**Set exercise 1:**
Answer these from the article on Mărginimea Sibiului:
(a) What does "Gura" mean?
(b) Which village is the highest in Marginimea Sibiului?
(c) What did the Saxons bring with them to Transylvania, in the form of industrial-sized looms?
**Set exercise 2:**
Quote the article on Mărginimea Sibiului word for word, everything from "Romanian Sheep Folds: The" down to "smile is seraphic.".

**Extract:**
######

Romanian Sheep Folds: The Ideal Home

Emil is a success story. Having grown up in Gura Râului - one of the 18 comune that constitute Mărginimea Sibiului - and 'beaten' to school by his determined mother, he's made himself a profitable building firm, has a pretty house in a smart quarter of Bucharest, drives a couple of cars, but spends as much time as possible in his south Transylvanian home, back in Gura, as it's called (Gura means ‘mouth’, Raului means ‘of the river’ hence Rivermouth). Now in his early 60s, he looks comfortable in his portly skin, his voice is as soft as smântana (when not yelling across great tracts of mountain side for the fun of it) and his smile is seraphic.

Marginimea Sibiului lies immediately to the south of Sibiu city, on the northern slopes of the Carpathian Mountains; its lowest villages nuzzle up to the wooden foothills while the highest, Jina, sits like a crow’s nest overlooking the entire Transylvanian plateau. In the 1400s it was inhabited by people of Romanian and Saxon origins, and it’s not entirely clear who came first (of course the Dacians came first but that was in the Iron Age), but the Romanians as pastoralists and third-class citizens retreated (or were pushed) higher and higher up the mountains where they concentrated on sheep breeding and, not totally incidentally, on getting a good education. Talk to village elders and your ear will be bent with long lists of the great and the good who have issued from these lofty climes. The illuminati include academicians and politicians. As a result people from Marginimea Sibiului tend to think of themselves as a cut above the rest. And they claim that the Saxons, who arrived in Transylvania no earlier than 1100 (bringing the latest wool manufacturing technology with them in the form of industrial-sized looms, which they used to turn Romanian wool into clothes and rugs), took their best pastures. In turn the Saxons say that the Romanians benefited from their business acumen, and borrowed their fashions. Regional dress in Marginimea Sibiului comes in a smart but severe black and white, very different from the colourful clothes worn in other areas.

######

(Part of a data file)
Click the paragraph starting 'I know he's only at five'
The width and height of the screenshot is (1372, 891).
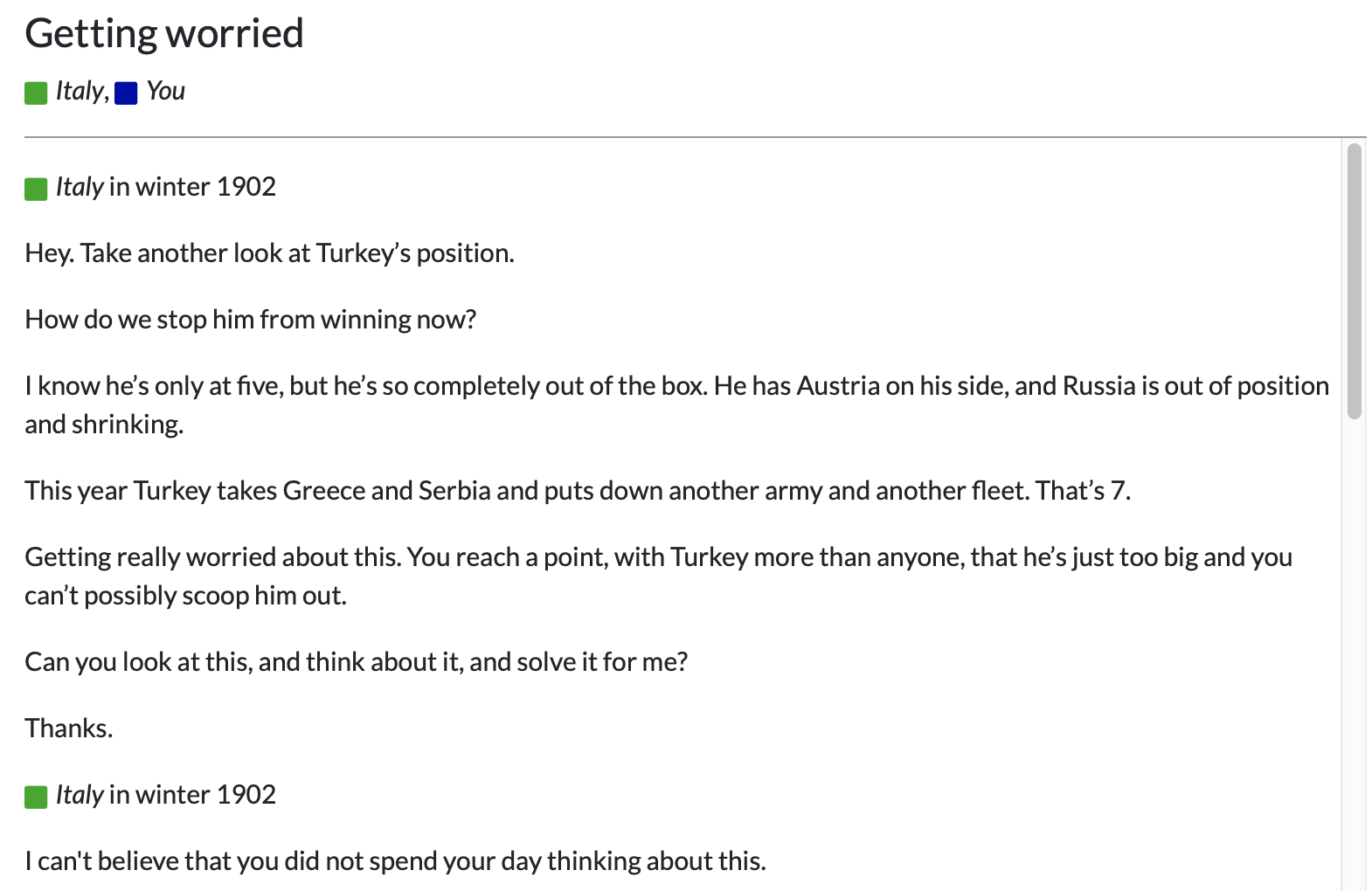[677, 404]
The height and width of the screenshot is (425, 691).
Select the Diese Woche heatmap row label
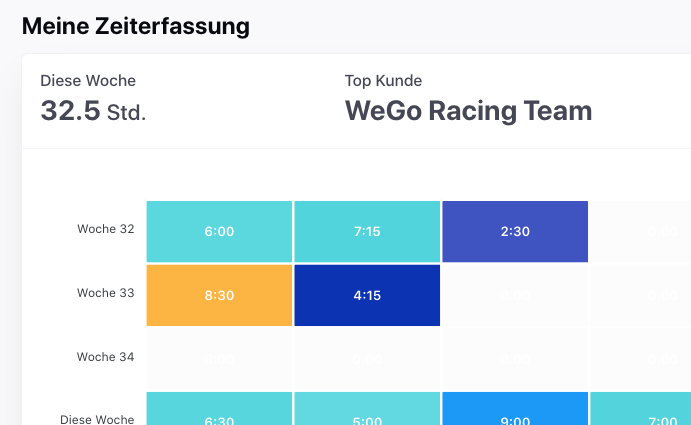point(97,419)
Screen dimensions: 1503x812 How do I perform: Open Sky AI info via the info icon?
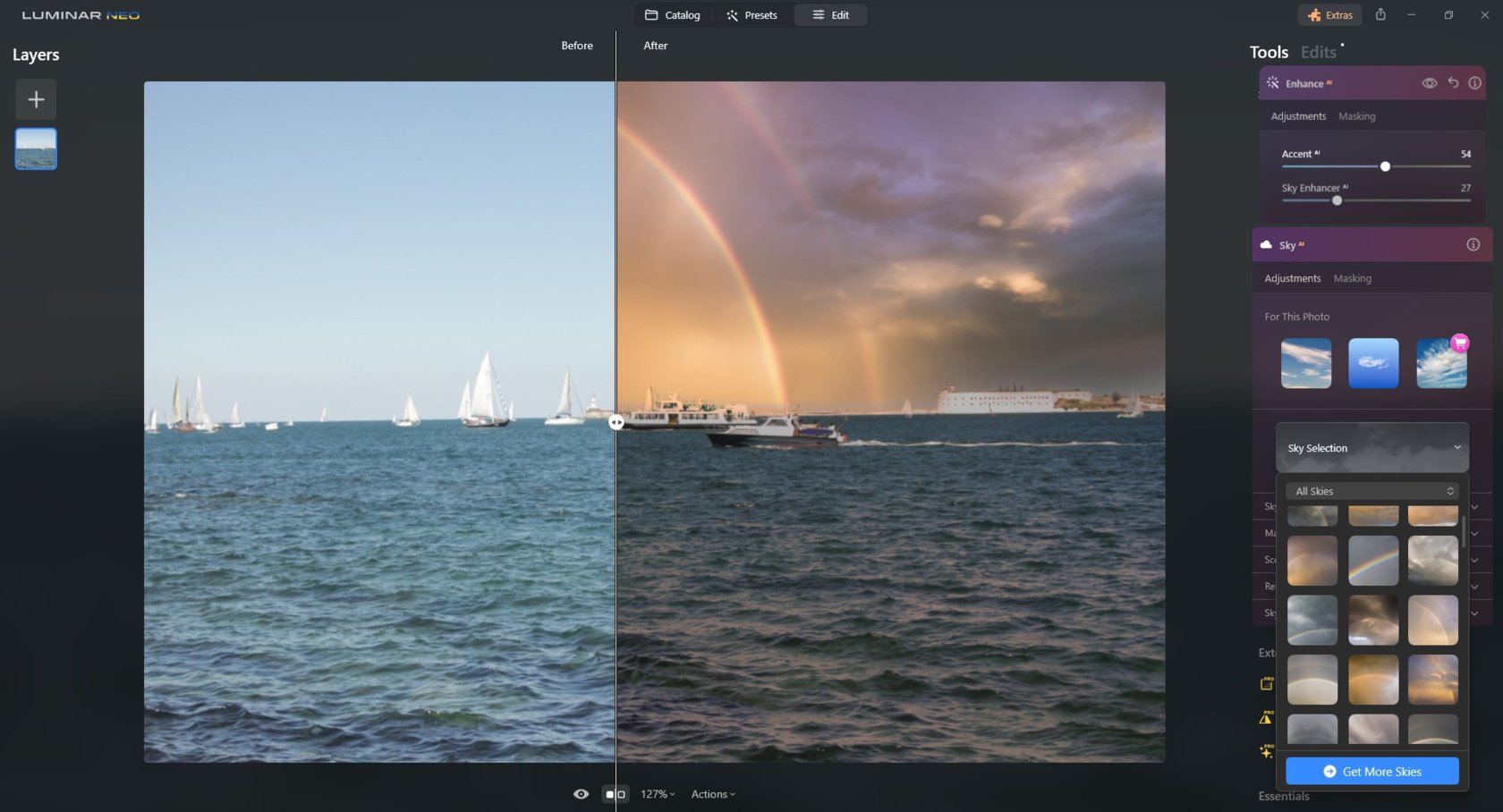click(1473, 243)
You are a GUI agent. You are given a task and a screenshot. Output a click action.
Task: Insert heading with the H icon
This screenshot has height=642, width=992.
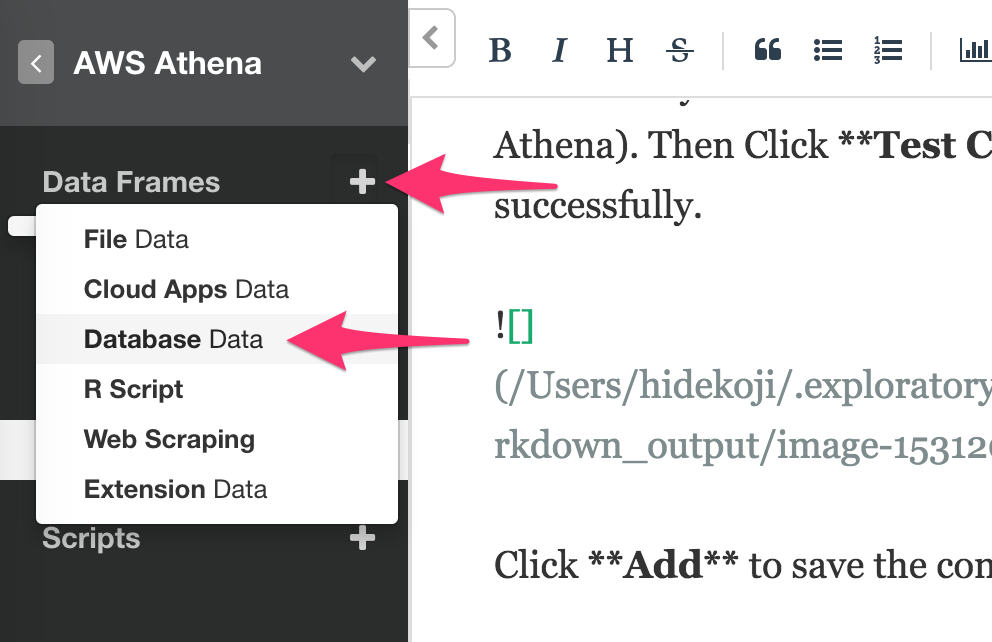coord(619,50)
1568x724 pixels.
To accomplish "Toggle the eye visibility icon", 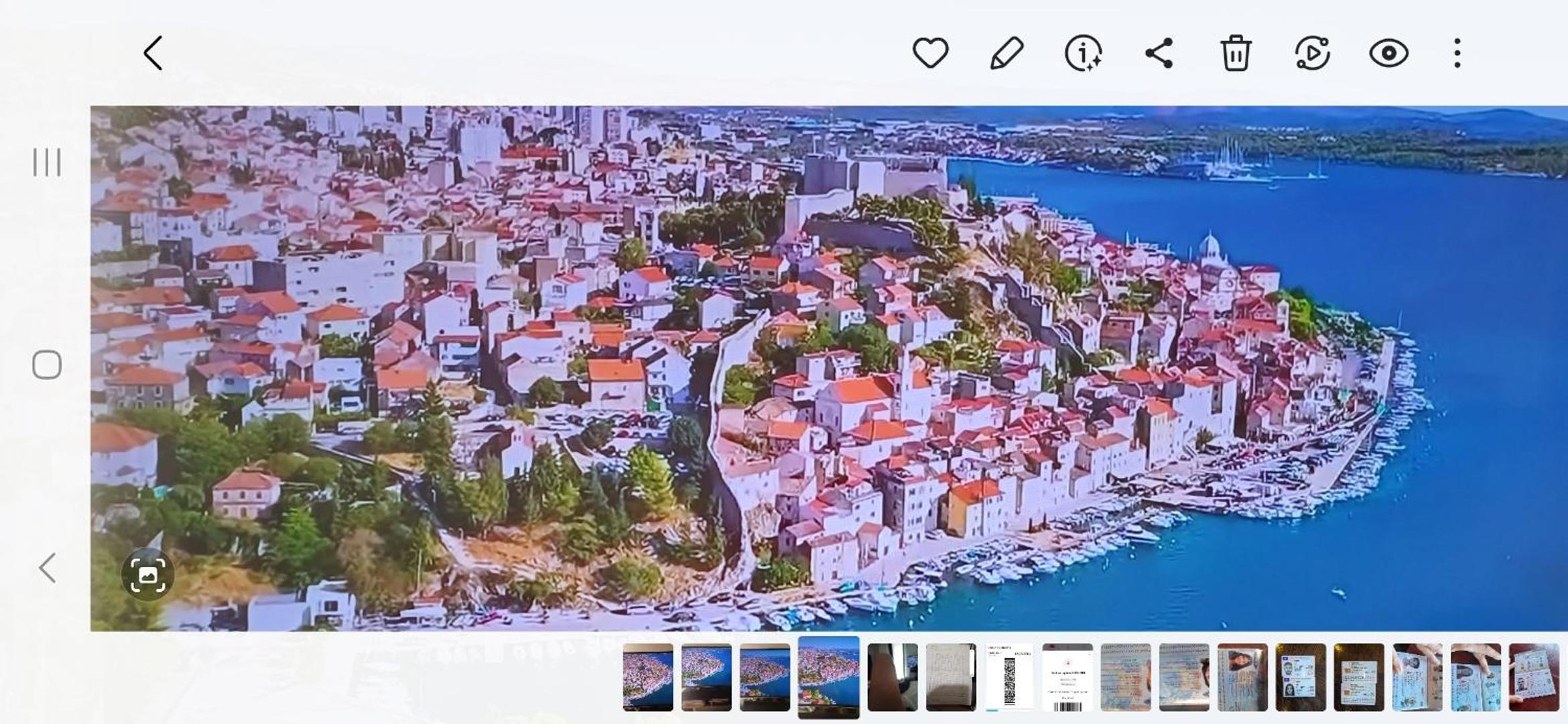I will [x=1388, y=53].
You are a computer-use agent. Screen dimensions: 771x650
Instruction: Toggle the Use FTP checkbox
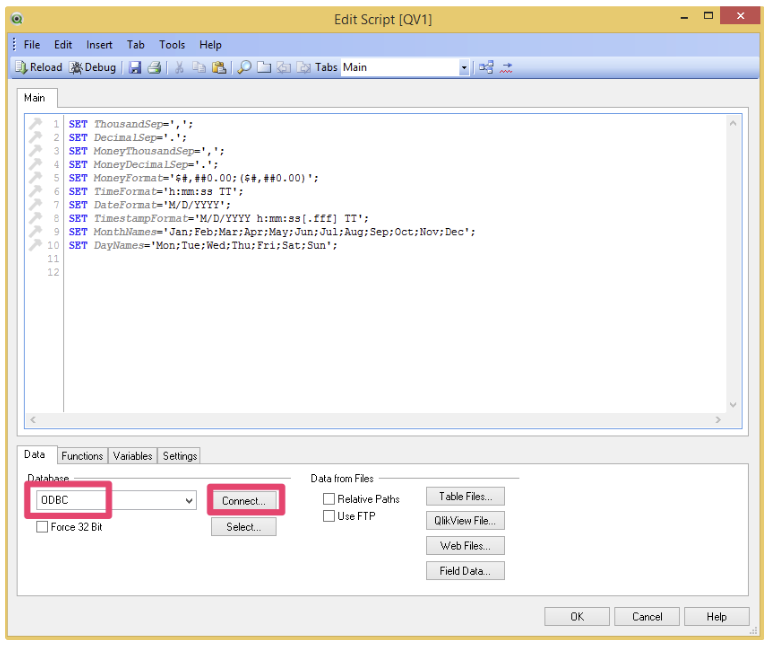(329, 516)
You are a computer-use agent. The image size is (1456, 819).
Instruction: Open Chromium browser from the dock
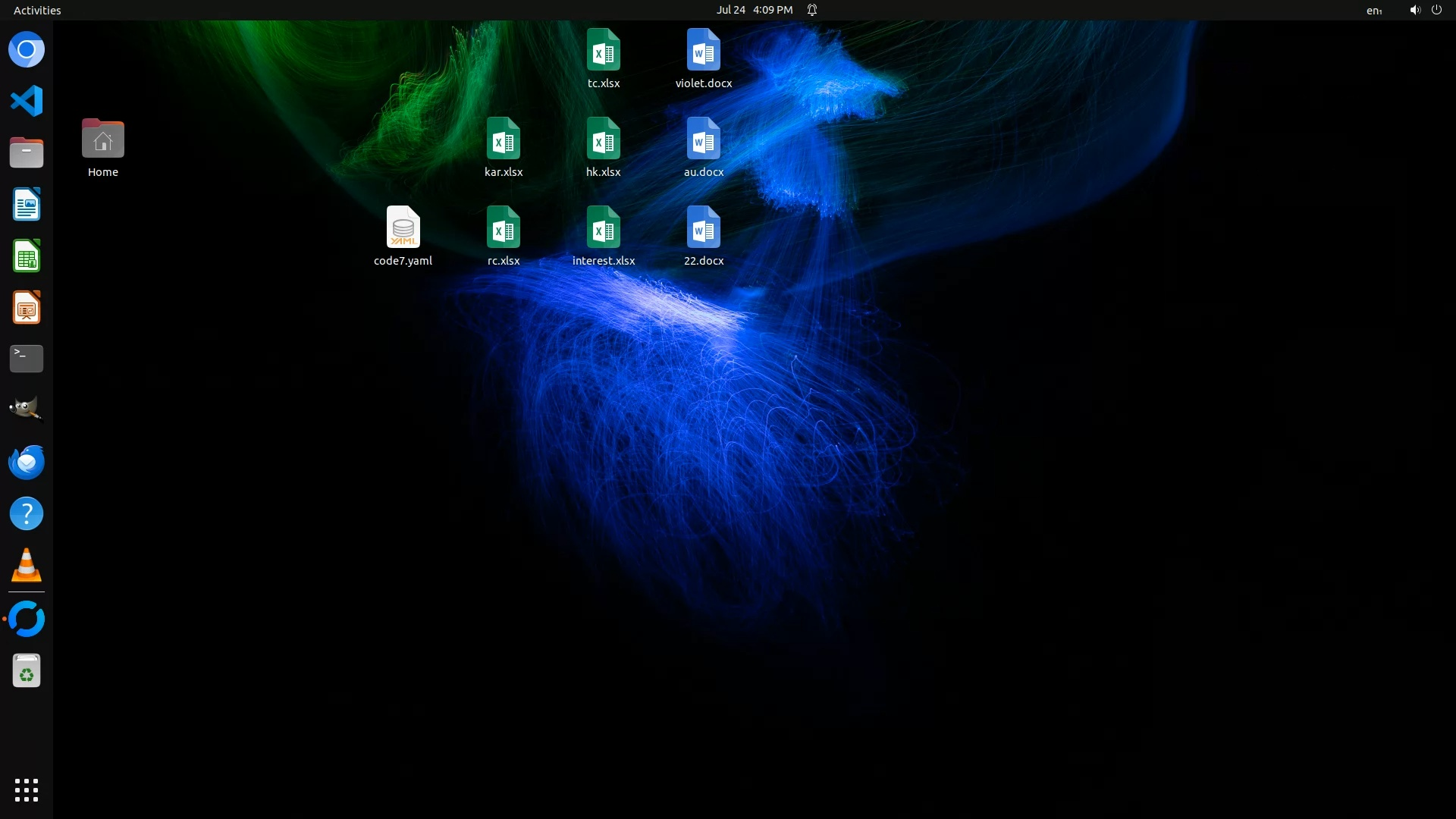[x=27, y=50]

######

**Worked solution 1:**
(a) ‘Mouth’.
(b) Jina.
(c) The latest wool manufacturing technology.

**Worked solution 2:**
Romanian Sheep Folds: The Ideal Home

Emil is a success story. Having grown up in Gura Râului - one of the 18 comune that constitute Mărginimea Sibiului - and 'beaten' to school by his determined mother, he's made himself a profitable building firm, has a pretty house in a smart quarter of Bucharest, drives a couple of cars, but spends as much time as possible in his south Transylvanian home, back in Gura, as it's called (Gura means ‘mouth’, Raului means ‘of the river’ hence Rivermouth). Now in his early 60s, he looks comfortable in his portly skin, his voice is as soft as smântana (when not yelling across great tracts of mountain side for the fun of it) and his smile is seraphic.